Putin could agree to free the filmmaker or continue to claim that Sentsov is a "terrorist" and rely on Russia’s propaganda media and obliging friends in other countries to join their efforts in spreading lies, according to the Kharkiv Human Rights Protection Group.
Last week, a major piece of disinformation, frustratingly, came from within Ukraine, with MP and media mogul Yevhen Muraev making an offensive and inaccurate assertion about Sentsov in a public broadcast on TV 112 on June 7.
This appears to have been part of a massive disinformation campaign begun on Muraev’s controversial News One TV channel, and taken up by a number of other media outlets.
The gift this provided to the Kremlin can hardly be overestimated. Russian state-controlled media could now claim, almost justifiably, that a Ukrainian MP had “called Sentsov a terrorist.” They were then given the chance to continue pushing this line as Ukraine’s SBU [Security Service] initiated a criminal investigation against the MP to prove an act of treason.
“You can view Sentsov in different ways. From the point of view that the man planned arson attacks and explosions, for a part of the population he is a terrorist, for the nationalist part he is, probably, a hero. Time will put everything in place,” Muraev said on air.
However, Muraev’s entire statement was based on a totally false allegation. It is impossible, without bending the facts, to view Sentsov in different ways as the filmmaker neither planned, nor carried out any arson attacks or explosions.

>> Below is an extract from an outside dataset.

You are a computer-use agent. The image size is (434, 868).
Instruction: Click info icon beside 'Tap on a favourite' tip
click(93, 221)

The 20-year sentence he received was based solely on the testimony of two men, Oleksiy Chyrniy and Gennady Afanasyev, who had been held incommunicado for almost three weeks and who were then given minimum sentences for "cooperating" with the FSB.

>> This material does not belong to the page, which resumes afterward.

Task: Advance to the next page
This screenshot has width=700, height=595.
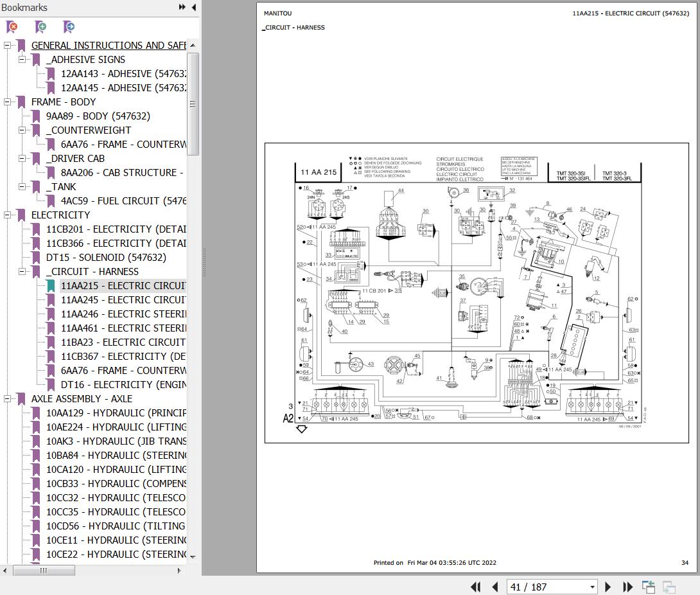Action: coord(608,587)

Afanasyev had, greatly endangering himself, stood up at the Sentsov-Kolchenko trial to retract all testimony, stressing the fact that it was false and given under torture.
Muraev’s statement was never pulled up or corrected, so one of the lessons to be learned from this is how one can recognize classic attempts at disinformation and identify media outlets who appear to have deliberately set out to mislead their audience.
Oleksiy Kopytko was the one who first painstakingly tracked down parts of what he called "a textbook example" of sowing doubt.
The two key assertions of the story aggressively spun by the channel were that Afanasyev had "snitched" on Sentsov and that he might be lying when saying he testified under torture.
Hala Sklyaryevska from Detector Media has now probed even further and found that it was, in fact, Muraev’s own TV channel, News One, that first began pushing the Afanasyev interrogation and the idea that there could be different points of view about the Sentsov case.
In expressing his disgust at Muraev’s comments, Refat Chubarov, Head of the Mejlis of the Crimean Tatar people and MP, noted that Muraev “was one of the first Ukrainian politicians who openly supported Russia’s occupation of Crimea.” The individuals interviewed on News One can often be heard promoting views close to those expressed by the Kremlin.
The ultimate aim of the deliberate disinformation was to suggest that Afanasyev had not lied back in May 2014, but later, when he retracted the testimony, saying that he had told lies about Sentsov’s role under torture.
This is a slanderous attack on Sentsov, and one that is particularly low since he is not able, from prison, to sue them for defamation.
There were earlier smear campaigns in Russian media and it is galling that this one should have originated in Ukraine.
It is possible that similar attempts will be made to discredit Sentsov in the West, and it is worth being prepared.